What you are asked to do: Reproduce the records that follow exactly as they appear.

Material for this exercise:

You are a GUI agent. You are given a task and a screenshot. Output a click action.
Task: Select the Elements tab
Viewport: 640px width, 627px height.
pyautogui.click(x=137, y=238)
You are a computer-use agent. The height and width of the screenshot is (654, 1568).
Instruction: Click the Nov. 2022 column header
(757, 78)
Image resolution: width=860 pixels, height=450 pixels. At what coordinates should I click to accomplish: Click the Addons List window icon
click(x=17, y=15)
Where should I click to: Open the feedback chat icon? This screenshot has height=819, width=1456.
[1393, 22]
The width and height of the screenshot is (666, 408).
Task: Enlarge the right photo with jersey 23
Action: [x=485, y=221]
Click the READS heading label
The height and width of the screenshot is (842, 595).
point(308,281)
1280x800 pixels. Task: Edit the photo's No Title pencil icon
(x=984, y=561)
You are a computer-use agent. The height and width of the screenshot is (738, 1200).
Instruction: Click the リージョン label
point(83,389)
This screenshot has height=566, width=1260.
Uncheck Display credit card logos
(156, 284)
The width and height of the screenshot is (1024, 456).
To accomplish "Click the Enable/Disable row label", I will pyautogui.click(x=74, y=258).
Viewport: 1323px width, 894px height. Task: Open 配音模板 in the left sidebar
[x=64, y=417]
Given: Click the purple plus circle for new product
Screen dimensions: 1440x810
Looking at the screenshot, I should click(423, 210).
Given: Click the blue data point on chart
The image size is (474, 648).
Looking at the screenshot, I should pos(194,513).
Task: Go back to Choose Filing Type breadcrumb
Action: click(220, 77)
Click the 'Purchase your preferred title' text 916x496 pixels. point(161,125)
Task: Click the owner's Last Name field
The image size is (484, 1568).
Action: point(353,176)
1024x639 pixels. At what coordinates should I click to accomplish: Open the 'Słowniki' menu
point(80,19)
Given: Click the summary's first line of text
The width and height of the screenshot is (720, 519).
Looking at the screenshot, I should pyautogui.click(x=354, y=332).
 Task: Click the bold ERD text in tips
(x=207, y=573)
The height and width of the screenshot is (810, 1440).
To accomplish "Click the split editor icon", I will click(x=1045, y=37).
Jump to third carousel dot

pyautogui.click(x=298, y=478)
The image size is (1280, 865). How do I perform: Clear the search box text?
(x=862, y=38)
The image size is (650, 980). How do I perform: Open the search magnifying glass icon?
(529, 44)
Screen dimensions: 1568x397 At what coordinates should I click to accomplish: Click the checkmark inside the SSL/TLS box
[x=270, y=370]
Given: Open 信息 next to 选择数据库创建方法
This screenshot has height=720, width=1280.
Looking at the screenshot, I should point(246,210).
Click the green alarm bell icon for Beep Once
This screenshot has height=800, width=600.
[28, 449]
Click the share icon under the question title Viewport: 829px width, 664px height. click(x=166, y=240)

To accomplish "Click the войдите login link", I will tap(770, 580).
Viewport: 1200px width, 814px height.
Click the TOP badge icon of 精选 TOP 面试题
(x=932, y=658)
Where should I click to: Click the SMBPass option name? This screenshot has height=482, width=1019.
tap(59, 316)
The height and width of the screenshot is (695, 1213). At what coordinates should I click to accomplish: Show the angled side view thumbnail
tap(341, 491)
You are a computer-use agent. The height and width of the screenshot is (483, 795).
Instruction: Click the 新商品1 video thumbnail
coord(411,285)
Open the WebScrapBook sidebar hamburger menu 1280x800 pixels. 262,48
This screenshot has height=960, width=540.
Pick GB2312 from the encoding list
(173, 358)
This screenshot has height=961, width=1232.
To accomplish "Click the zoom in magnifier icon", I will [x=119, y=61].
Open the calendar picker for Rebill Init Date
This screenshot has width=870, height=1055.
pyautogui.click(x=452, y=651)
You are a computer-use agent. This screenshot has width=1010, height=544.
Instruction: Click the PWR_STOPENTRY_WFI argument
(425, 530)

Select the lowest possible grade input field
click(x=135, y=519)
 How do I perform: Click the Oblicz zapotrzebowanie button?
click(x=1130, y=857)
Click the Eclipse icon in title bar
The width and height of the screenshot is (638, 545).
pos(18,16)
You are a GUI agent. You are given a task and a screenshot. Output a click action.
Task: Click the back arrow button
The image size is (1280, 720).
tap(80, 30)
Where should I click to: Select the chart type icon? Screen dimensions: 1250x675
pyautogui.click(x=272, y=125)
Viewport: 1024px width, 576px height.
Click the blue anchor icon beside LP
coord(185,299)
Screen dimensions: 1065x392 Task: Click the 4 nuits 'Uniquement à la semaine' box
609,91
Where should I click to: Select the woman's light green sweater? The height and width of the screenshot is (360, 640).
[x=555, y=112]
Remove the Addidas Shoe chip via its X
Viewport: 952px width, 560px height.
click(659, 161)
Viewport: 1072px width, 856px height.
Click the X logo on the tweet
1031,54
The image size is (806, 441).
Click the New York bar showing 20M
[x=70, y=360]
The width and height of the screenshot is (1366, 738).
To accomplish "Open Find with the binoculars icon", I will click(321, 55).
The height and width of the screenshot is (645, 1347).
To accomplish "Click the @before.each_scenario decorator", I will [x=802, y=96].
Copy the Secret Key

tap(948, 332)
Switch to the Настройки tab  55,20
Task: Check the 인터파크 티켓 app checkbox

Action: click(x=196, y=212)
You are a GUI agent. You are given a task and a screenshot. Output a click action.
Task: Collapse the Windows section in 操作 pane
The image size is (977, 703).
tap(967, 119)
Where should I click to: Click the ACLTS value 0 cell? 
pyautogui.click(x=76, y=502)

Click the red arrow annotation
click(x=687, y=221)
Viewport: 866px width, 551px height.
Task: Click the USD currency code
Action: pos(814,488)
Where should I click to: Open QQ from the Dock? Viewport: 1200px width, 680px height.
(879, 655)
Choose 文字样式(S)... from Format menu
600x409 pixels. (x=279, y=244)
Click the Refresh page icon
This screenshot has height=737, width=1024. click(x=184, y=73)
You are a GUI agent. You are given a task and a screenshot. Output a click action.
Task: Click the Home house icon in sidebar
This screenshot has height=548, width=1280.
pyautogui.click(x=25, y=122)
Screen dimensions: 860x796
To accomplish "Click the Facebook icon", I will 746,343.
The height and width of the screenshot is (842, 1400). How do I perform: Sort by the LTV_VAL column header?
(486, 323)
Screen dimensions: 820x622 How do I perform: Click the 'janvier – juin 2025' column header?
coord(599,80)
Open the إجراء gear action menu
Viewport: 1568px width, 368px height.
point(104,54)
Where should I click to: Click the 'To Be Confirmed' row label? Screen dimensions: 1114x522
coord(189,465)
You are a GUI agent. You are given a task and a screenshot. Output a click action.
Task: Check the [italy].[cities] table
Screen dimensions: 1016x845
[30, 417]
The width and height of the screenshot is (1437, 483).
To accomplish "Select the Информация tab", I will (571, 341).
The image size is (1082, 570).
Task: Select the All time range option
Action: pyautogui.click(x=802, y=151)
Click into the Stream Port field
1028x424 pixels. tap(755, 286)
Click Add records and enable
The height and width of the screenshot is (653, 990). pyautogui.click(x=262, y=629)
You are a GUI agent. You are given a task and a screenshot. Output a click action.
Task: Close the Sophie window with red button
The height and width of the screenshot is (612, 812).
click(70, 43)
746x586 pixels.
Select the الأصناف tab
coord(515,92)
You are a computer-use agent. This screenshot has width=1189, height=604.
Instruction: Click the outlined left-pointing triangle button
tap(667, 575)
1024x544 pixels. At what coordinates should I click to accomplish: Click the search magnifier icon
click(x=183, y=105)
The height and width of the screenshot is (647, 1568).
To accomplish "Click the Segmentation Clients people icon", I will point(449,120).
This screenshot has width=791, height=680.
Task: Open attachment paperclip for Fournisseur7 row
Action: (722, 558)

Completed exercise:
You are a GUI agent. You are given a task and a screenshot. Output a click action.
Task: Select the Elements tab
Viewport: 640px width, 627px height.
pyautogui.click(x=137, y=238)
You are a computer-use agent. The height and width of the screenshot is (654, 1568).
Instruction: Click the Nov. 2022 column header
(757, 78)
Image resolution: width=860 pixels, height=450 pixels. At what coordinates should I click to accomplish: Click the Addons List window icon
click(x=17, y=15)
Where should I click to: Open the feedback chat icon? This screenshot has height=819, width=1456.
[1393, 22]
The width and height of the screenshot is (666, 408).
Task: Enlarge the right photo with jersey 23
Action: [x=485, y=221]
Click the READS heading label
The height and width of the screenshot is (842, 595).
point(308,281)
1280x800 pixels. Task: Edit the photo's No Title pencil icon
(x=984, y=561)
You are a computer-use agent. The height and width of the screenshot is (738, 1200).
Instruction: Click the リージョン label
point(83,389)
This screenshot has height=566, width=1260.
Uncheck Display credit card logos
(156, 284)
The width and height of the screenshot is (1024, 456).
To accomplish "Click the Enable/Disable row label", I will pyautogui.click(x=74, y=258).
Viewport: 1323px width, 894px height. Task: Open 配音模板 in the left sidebar
[x=64, y=417]
Given: Click the purple plus circle for new product
Screen dimensions: 1440x810
Looking at the screenshot, I should click(423, 210).
Given: Click the blue data point on chart
The image size is (474, 648).
Looking at the screenshot, I should pos(194,513).
Task: Go back to Choose Filing Type breadcrumb
Action: click(220, 77)
Click the 'Purchase your preferred title' text 916x496 pixels. point(161,125)
Task: Click the owner's Last Name field
The image size is (484, 1568).
Action: point(353,176)
1024x639 pixels. At what coordinates should I click to accomplish: Open the 'Słowniki' menu
point(80,19)
Given: Click the summary's first line of text
The width and height of the screenshot is (720, 519).
Looking at the screenshot, I should pyautogui.click(x=354, y=332).
 Task: Click the bold ERD text in tips
(x=207, y=573)
The height and width of the screenshot is (810, 1440).
To accomplish "Click the split editor icon", I will click(x=1045, y=37).
Jump to third carousel dot

pyautogui.click(x=298, y=478)
The image size is (1280, 865). How do I perform: Clear the search box text?
(x=862, y=38)
The image size is (650, 980). How do I perform: Open the search magnifying glass icon?
(529, 44)
Screen dimensions: 1568x397 At what coordinates should I click to accomplish: Click the checkmark inside the SSL/TLS box
[x=270, y=370]
Given: Open 信息 next to 选择数据库创建方法
This screenshot has height=720, width=1280.
Looking at the screenshot, I should point(246,210).
Click the green alarm bell icon for Beep Once
This screenshot has height=800, width=600.
[28, 449]
Click the share icon under the question title Viewport: 829px width, 664px height. click(x=166, y=240)

To accomplish "Click the войдите login link", I will tap(770, 580).
Viewport: 1200px width, 814px height.
Click the TOP badge icon of 精选 TOP 面试题
(x=932, y=658)
Where should I click to: Click the SMBPass option name? This screenshot has height=482, width=1019.
tap(59, 316)
The height and width of the screenshot is (695, 1213). At what coordinates should I click to accomplish: Show the angled side view thumbnail
tap(341, 491)
You are a computer-use agent. The height and width of the screenshot is (483, 795).
Instruction: Click the 新商品1 video thumbnail
coord(411,285)
Open the WebScrapBook sidebar hamburger menu 1280x800 pixels. 262,48
This screenshot has height=960, width=540.
Pick GB2312 from the encoding list
(173, 358)
This screenshot has height=961, width=1232.
To accomplish "Click the zoom in magnifier icon", I will [x=119, y=61].
Open the calendar picker for Rebill Init Date
This screenshot has width=870, height=1055.
pyautogui.click(x=452, y=651)
You are a computer-use agent. This screenshot has width=1010, height=544.
Instruction: Click the PWR_STOPENTRY_WFI argument
(425, 530)

Select the lowest possible grade input field
click(x=135, y=519)
 How do I perform: Click the Oblicz zapotrzebowanie button?
click(x=1130, y=857)
Click the Eclipse icon in title bar
The width and height of the screenshot is (638, 545).
pos(18,16)
You are a GUI agent. You are given a task and a screenshot. Output a click action.
Task: Click the back arrow button
The image size is (1280, 720).
tap(80, 30)
Where should I click to: Select the chart type icon? Screen dimensions: 1250x675
pyautogui.click(x=272, y=125)
Viewport: 1024px width, 576px height.
Click the blue anchor icon beside LP
coord(185,299)
Screen dimensions: 1065x392 Task: Click the 4 nuits 'Uniquement à la semaine' box
609,91
Where should I click to: Select the woman's light green sweater? The height and width of the screenshot is (360, 640).
[x=555, y=112]
Remove the Addidas Shoe chip via its X
Viewport: 952px width, 560px height.
click(659, 161)
Viewport: 1072px width, 856px height.
Click the X logo on the tweet
1031,54
The image size is (806, 441).
Click the New York bar showing 20M
[x=70, y=360]
The width and height of the screenshot is (1366, 738).
To accomplish "Open Find with the binoculars icon", I will click(321, 55).
The height and width of the screenshot is (645, 1347).
To accomplish "Click the @before.each_scenario decorator", I will [x=802, y=96].
Copy the Secret Key

tap(948, 332)
Switch to the Настройки tab  55,20
Task: Check the 인터파크 티켓 app checkbox

Action: click(x=196, y=212)
You are a GUI agent. You are given a task and a screenshot. Output a click action.
Task: Collapse the Windows section in 操作 pane
The image size is (977, 703).
tap(967, 119)
Where should I click to: Click the ACLTS value 0 cell? 
pyautogui.click(x=76, y=502)

Click the red arrow annotation
click(x=687, y=221)
Viewport: 866px width, 551px height.
Task: Click the USD currency code
Action: pos(814,488)
Where should I click to: Open QQ from the Dock? Viewport: 1200px width, 680px height.
(879, 655)
Choose 文字样式(S)... from Format menu
600x409 pixels. (x=279, y=244)
Click the Refresh page icon
This screenshot has height=737, width=1024. click(x=184, y=73)
You are a GUI agent. You are given a task and a screenshot. Output a click action.
Task: Click the Home house icon in sidebar
This screenshot has height=548, width=1280.
pyautogui.click(x=25, y=122)
Screen dimensions: 860x796
To accomplish "Click the Facebook icon", I will 746,343.
The height and width of the screenshot is (842, 1400). How do I perform: Sort by the LTV_VAL column header?
(486, 323)
Screen dimensions: 820x622 How do I perform: Click the 'janvier – juin 2025' column header?
coord(599,80)
Open the إجراء gear action menu
Viewport: 1568px width, 368px height.
point(104,54)
Where should I click to: Click the 'To Be Confirmed' row label? Screen dimensions: 1114x522
coord(189,465)
You are a GUI agent. You are given a task and a screenshot. Output a click action.
Task: Check the [italy].[cities] table
Screen dimensions: 1016x845
[30, 417]
The width and height of the screenshot is (1437, 483).
To accomplish "Select the Информация tab", I will (571, 341).
The image size is (1082, 570).
Task: Select the All time range option
Action: pyautogui.click(x=802, y=151)
Click into the Stream Port field
1028x424 pixels. tap(755, 286)
Click Add records and enable
The height and width of the screenshot is (653, 990). pyautogui.click(x=262, y=629)
You are a GUI agent. You are given a task and a screenshot. Output a click action.
Task: Close the Sophie window with red button
The height and width of the screenshot is (612, 812).
click(70, 43)
746x586 pixels.
Select the الأصناف tab
coord(515,92)
You are a computer-use agent. This screenshot has width=1189, height=604.
Instruction: Click the outlined left-pointing triangle button
tap(667, 575)
1024x544 pixels. At what coordinates should I click to accomplish: Click the search magnifier icon
click(x=183, y=105)
The height and width of the screenshot is (647, 1568).
To accomplish "Click the Segmentation Clients people icon", I will point(449,120).
This screenshot has width=791, height=680.
Task: Open attachment paperclip for Fournisseur7 row
Action: (722, 558)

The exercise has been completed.